- [DIRECTIVE] Copy all of the lines below word for word, but leave the pictures out.

- [EXCERPTED RECORDS]
-- -- --
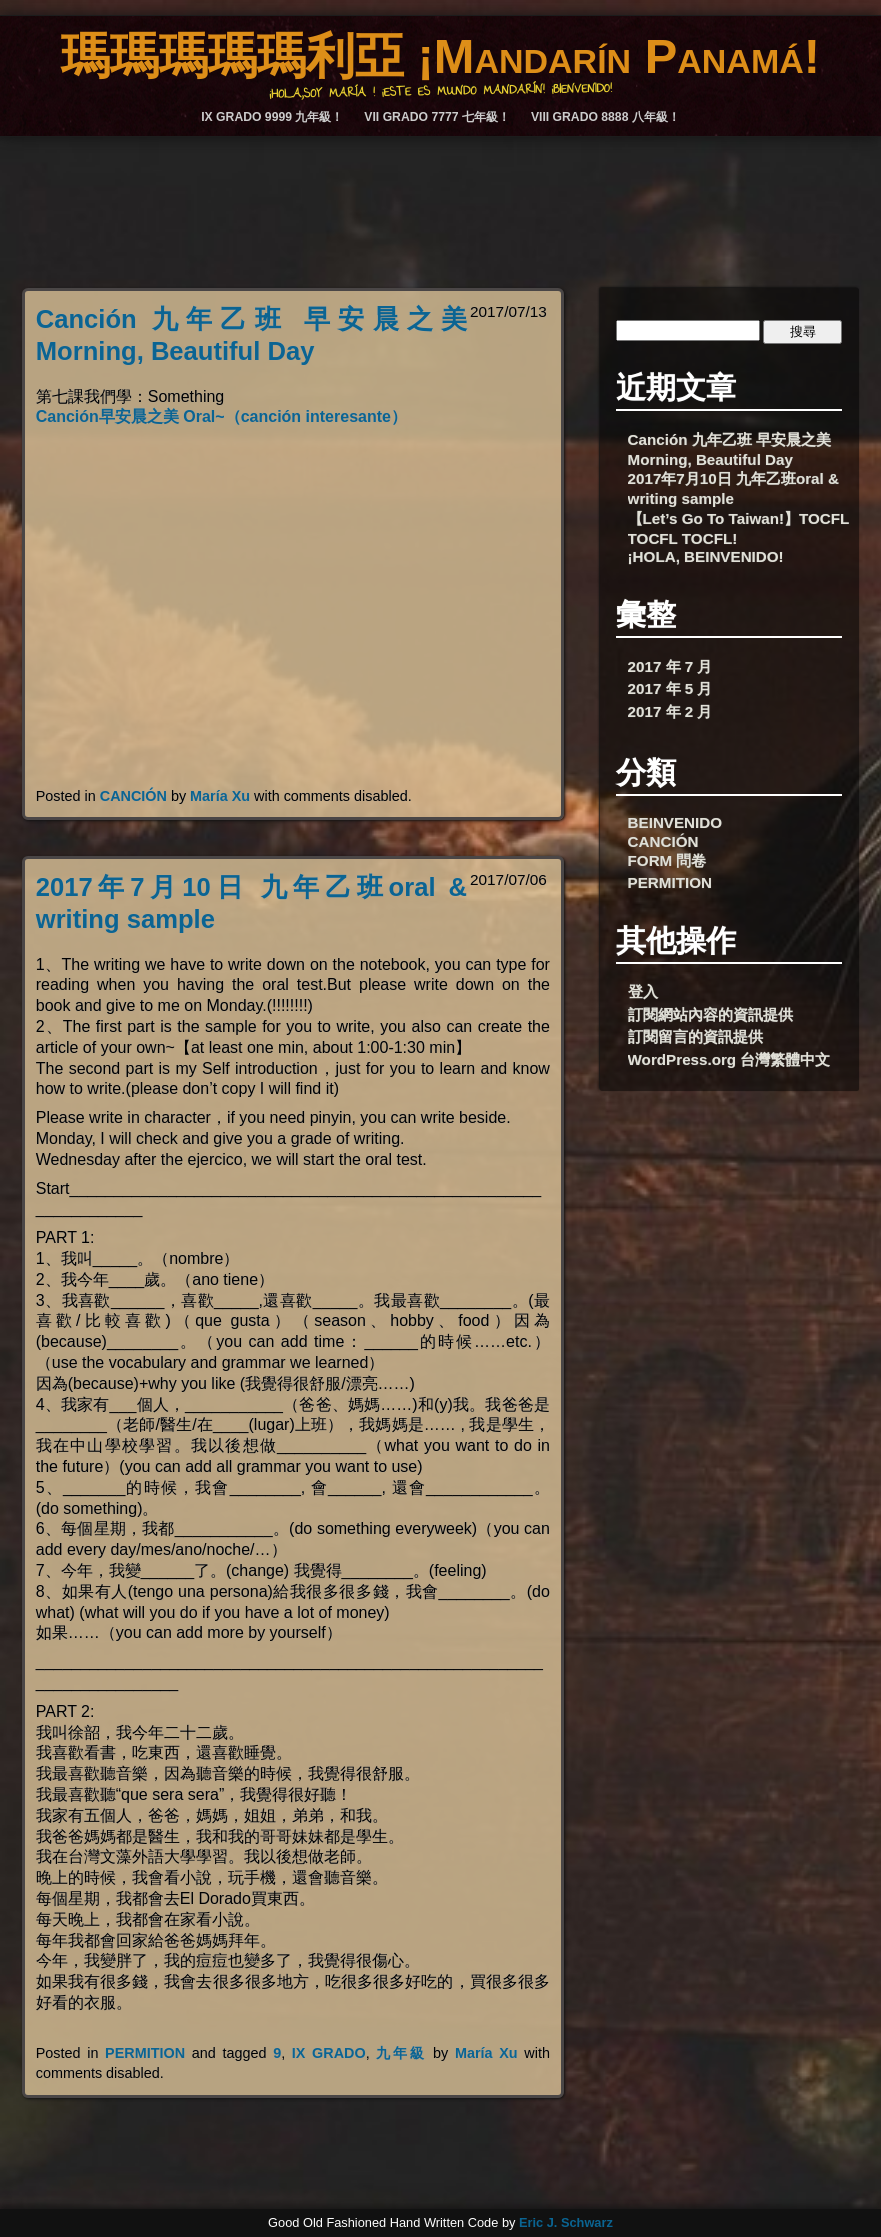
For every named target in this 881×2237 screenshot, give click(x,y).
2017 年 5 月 (670, 688)
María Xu (220, 796)
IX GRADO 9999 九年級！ (272, 117)
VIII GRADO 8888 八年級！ (605, 117)
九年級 (401, 2053)
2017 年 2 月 (670, 711)
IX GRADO (329, 2053)
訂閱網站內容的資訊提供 (710, 1014)
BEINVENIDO (675, 822)
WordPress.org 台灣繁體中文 (729, 1059)
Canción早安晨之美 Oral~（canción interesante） (221, 416)
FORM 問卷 (667, 860)
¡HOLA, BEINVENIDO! (706, 556)
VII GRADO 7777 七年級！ (437, 117)
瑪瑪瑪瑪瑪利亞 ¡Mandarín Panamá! (440, 56)
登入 (643, 991)
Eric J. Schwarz (566, 2222)
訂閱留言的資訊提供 (695, 1036)
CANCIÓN (133, 796)
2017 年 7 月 (670, 666)
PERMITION (145, 2053)
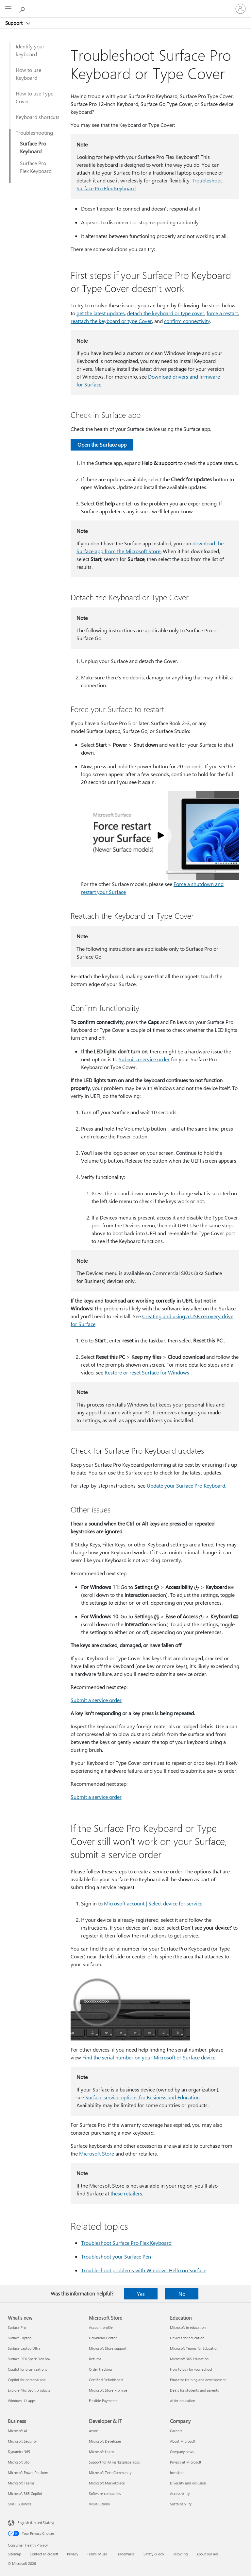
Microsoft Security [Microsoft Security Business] (22, 2441)
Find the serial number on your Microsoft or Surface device (148, 2057)
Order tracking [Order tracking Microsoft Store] (100, 2369)
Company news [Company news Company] (182, 2451)
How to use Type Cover (34, 97)
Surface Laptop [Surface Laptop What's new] (19, 2337)
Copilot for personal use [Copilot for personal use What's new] (27, 2379)
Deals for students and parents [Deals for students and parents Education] (194, 2390)
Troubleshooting (34, 132)
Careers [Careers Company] (176, 2430)
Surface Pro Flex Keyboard (36, 167)
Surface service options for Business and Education (142, 2097)
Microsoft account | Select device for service (153, 1903)
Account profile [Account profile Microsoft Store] (101, 2327)
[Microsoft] (125, 5)
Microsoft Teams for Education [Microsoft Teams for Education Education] (194, 2348)
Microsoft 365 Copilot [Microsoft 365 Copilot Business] (25, 2493)
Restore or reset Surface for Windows (147, 1372)
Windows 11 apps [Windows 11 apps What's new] (22, 2400)
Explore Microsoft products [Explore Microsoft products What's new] (29, 2390)
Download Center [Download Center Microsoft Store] (103, 2337)
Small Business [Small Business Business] (19, 2503)
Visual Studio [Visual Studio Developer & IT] (99, 2503)
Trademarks (125, 2553)
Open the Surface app (101, 444)
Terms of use (97, 2553)
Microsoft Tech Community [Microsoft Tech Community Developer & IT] (110, 2472)
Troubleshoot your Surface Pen (116, 2256)
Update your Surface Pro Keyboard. (186, 1485)
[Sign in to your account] (240, 9)
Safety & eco (153, 2553)
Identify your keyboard (30, 50)
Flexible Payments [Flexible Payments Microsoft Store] (103, 2400)
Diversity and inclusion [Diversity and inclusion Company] (188, 2483)
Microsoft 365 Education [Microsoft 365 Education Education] (189, 2358)
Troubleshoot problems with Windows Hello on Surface (143, 2270)
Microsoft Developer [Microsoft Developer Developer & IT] (105, 2441)
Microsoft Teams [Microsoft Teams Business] (21, 2483)
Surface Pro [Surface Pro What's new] (17, 2327)
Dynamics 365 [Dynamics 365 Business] (19, 2451)
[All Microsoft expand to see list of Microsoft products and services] (8, 9)
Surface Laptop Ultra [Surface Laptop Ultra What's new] (24, 2348)
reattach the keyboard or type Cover (111, 320)
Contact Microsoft (44, 2553)
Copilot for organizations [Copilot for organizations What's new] (27, 2369)
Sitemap (14, 2553)
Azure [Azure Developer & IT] (93, 2430)
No (181, 2293)
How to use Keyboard (28, 73)
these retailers (126, 2193)
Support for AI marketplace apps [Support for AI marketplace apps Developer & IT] (114, 2462)
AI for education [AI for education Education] (182, 2400)
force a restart (222, 313)
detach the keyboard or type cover (165, 313)
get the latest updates (100, 313)
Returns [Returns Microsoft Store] (95, 2358)
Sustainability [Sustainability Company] (181, 2503)
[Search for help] (22, 8)
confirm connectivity (187, 320)
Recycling (180, 2553)
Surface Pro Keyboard (33, 147)
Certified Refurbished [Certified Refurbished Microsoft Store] (106, 2379)
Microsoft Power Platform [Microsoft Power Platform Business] (28, 2472)
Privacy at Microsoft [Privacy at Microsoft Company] (185, 2462)
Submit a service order (144, 1059)
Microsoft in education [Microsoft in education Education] (188, 2327)
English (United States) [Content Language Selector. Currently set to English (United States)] (36, 2522)
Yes (141, 2293)
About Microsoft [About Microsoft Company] (182, 2441)
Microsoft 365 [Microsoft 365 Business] (19, 2462)
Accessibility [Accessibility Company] (180, 2493)
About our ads (207, 2553)
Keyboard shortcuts (37, 116)
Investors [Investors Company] (177, 2472)
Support (14, 23)
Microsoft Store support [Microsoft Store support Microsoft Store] (107, 2348)
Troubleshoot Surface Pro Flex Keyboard (126, 2242)
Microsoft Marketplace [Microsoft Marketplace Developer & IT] (107, 2483)
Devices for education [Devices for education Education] (187, 2337)
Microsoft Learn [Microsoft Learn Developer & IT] (101, 2451)
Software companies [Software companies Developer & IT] (105, 2493)
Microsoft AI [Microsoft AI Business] (17, 2430)
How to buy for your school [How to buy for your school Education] (191, 2369)
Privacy (72, 2553)
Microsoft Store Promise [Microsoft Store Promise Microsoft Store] (108, 2390)
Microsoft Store (96, 2153)
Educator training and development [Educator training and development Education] (198, 2379)
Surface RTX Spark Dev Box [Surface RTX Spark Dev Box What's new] (29, 2358)
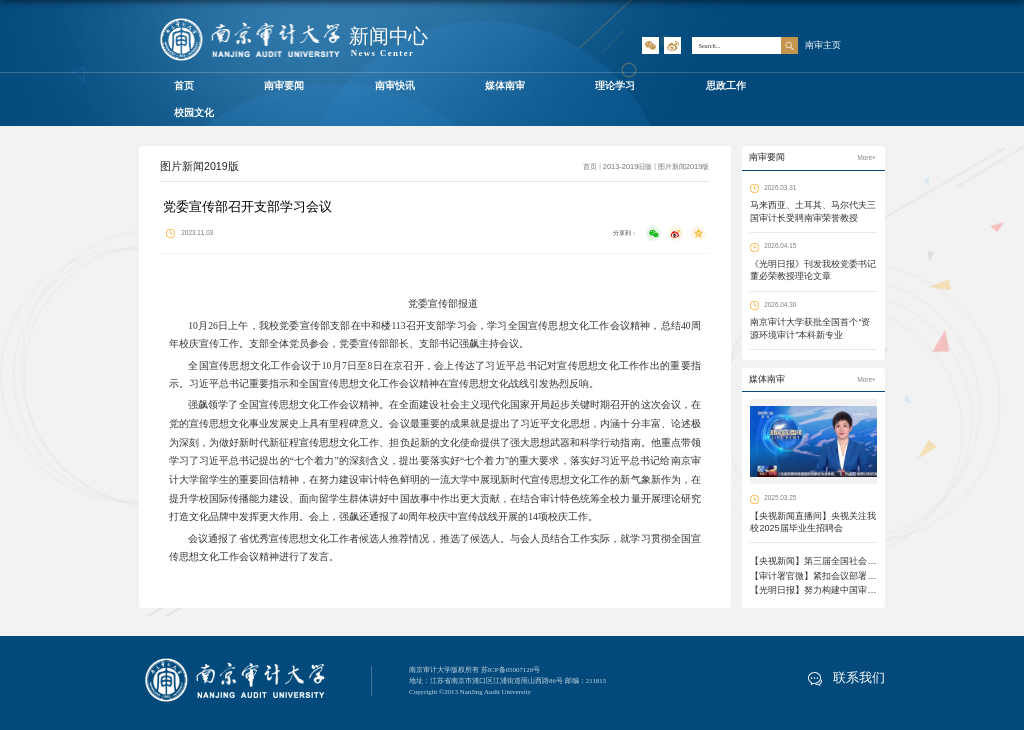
-- -- --
- [RESULT BELOW]
For every named target in this 881×2237 screenshot, give click(x,y).
2017 年 5 月 (670, 688)
María Xu (220, 796)
IX GRADO 9999 九年級！ (272, 117)
VIII GRADO 8888 八年級！ (605, 117)
九年級 (401, 2053)
2017 年 2 月 (670, 711)
IX GRADO (329, 2053)
訂閱網站內容的資訊提供 (710, 1014)
BEINVENIDO (675, 822)
WordPress.org 台灣繁體中文 (729, 1059)
Canción早安晨之美 Oral~（canción interesante） (221, 416)
FORM 問卷 (667, 860)
¡HOLA, BEINVENIDO! (706, 556)
VII GRADO 7777 七年級！ (437, 117)
瑪瑪瑪瑪瑪利亞 ¡Mandarín Panamá! (440, 56)
登入 (643, 991)
Eric J. Schwarz (566, 2222)
訂閱留言的資訊提供 (695, 1036)
CANCIÓN (133, 796)
2017 年 7 月 (670, 666)
PERMITION (145, 2053)
Microsoft Security [Microsoft Security Business] (22, 2441)
Find the serial number on your Microsoft or Surface device (148, 2057)
Order tracking [Order tracking Microsoft Store] (100, 2369)
Company news [Company news Company] (182, 2451)
How to use Type Cover (34, 97)
Surface Laptop [Surface Laptop What's new] (19, 2337)
Copilot for personal use [Copilot for personal use What's new] (27, 2379)
Deals for students and parents [Deals for students and parents Education] (194, 2390)
Troubleshooting (34, 132)
Careers [Careers Company] (176, 2430)
Surface Pro Flex Keyboard (36, 167)
Surface service options for Business and Education (142, 2097)
Microsoft account | Select device for service (153, 1903)
Account profile [Account profile Microsoft Store] (101, 2327)
[Microsoft] (125, 5)
Microsoft Teams for Education [Microsoft Teams for Education Education] (194, 2348)
Microsoft 365 Copilot [Microsoft 365 Copilot Business] (25, 2493)
Restore or reset Surface for Windows (147, 1372)
Windows 11 apps [Windows 11 apps What's new] (22, 2400)
Explore Microsoft products [Explore Microsoft products What's new] (29, 2390)
Download Center [Download Center Microsoft Store] (103, 2337)
Small Business [Small Business Business] (19, 2503)
Visual Studio [Visual Studio Developer & IT] (99, 2503)
Trademarks (125, 2553)
Open the Surface app (101, 444)
Terms of use (97, 2553)
Microsoft Tech Community [Microsoft Tech Community Developer & IT] (110, 2472)
Troubleshoot your Surface Pen (116, 2256)
Update your Surface Pro Keyboard. (186, 1485)
[Sign in to your account] (240, 9)
Safety & eco (153, 2553)
Identify your keyboard (30, 50)
Flexible Payments [Flexible Payments Microsoft Store] (103, 2400)
Diversity and inclusion [Diversity and inclusion Company] (188, 2483)
Microsoft 365 Education [Microsoft 365 Education Education] (189, 2358)
Troubleshoot problems with Windows Hello on Surface (143, 2270)
Microsoft Developer [Microsoft Developer Developer & IT] (105, 2441)
Microsoft Teams [Microsoft Teams Business] (21, 2483)
Surface Pro [Surface Pro What's new] (17, 2327)
Dynamics 365 [Dynamics 365 Business] (19, 2451)
[All Microsoft expand to see list of Microsoft products and services] (8, 9)
Surface Laptop Ultra [Surface Laptop Ultra What's new] (24, 2348)
reattach the keyboard or type Cover (111, 320)
Contact Microsoft (44, 2553)
Copilot for organizations [Copilot for organizations What's new] (27, 2369)
Sitemap (14, 2553)
Azure [Azure Developer & IT] (93, 2430)
No (181, 2293)
How to use Keyboard (28, 73)
these retailers (126, 2193)
Support for AI marketplace apps [Support for AI marketplace apps Developer & IT] (114, 2462)
AI for education [AI for education Education] (182, 2400)
force a restart (222, 313)
detach the keyboard or type cover (165, 313)
get the latest updates (100, 313)
Returns [Returns Microsoft Store] (95, 2358)
Sustainability [Sustainability Company] (181, 2503)
[Search for help] (22, 8)
confirm connectivity (187, 320)
Recycling (180, 2553)
Surface Pro Keyboard (33, 147)
Certified Refurbished [Certified Refurbished Microsoft Store] (106, 2379)
Microsoft Power Platform [Microsoft Power Platform Business] (28, 2472)
Privacy at Microsoft [Privacy at Microsoft Company] (185, 2462)
Submit a service order (144, 1059)
Microsoft in education [Microsoft in education Education] (188, 2327)
English (United States) [Content Language Selector. Currently set to English (United States)] (36, 2522)
Yes (141, 2293)
About Microsoft [About Microsoft Company] (182, 2441)
Microsoft 365 [Microsoft 365 Business] (19, 2462)
Accessibility [Accessibility Company] (180, 2493)
About our ads (207, 2553)
Keyboard shortcuts (37, 116)
Investors [Investors Company] (177, 2472)
Support (14, 23)
Microsoft Store support [Microsoft Store support Microsoft Store] (107, 2348)
Troubleshoot Surface Pro Flex Keyboard (126, 2242)
Microsoft Marketplace [Microsoft Marketplace Developer & IT] (107, 2483)
Devices for education [Devices for education Education] (187, 2337)
Microsoft Learn [Microsoft Learn Developer & IT] (101, 2451)
Software companies [Software companies Developer & IT] (105, 2493)
Microsoft AI [Microsoft AI Business] (17, 2430)
How to buy for your school [How to buy for your school Education] (191, 2369)
Privacy (72, 2553)
Microsoft Store Promise [Microsoft Store Promise Microsoft Store] (108, 2390)
Microsoft Store (96, 2153)
Educator training and development [Educator training and development Education] (198, 2379)
Surface RTX Spark Dev Box [Surface RTX Spark Dev Box What's new] (29, 2358)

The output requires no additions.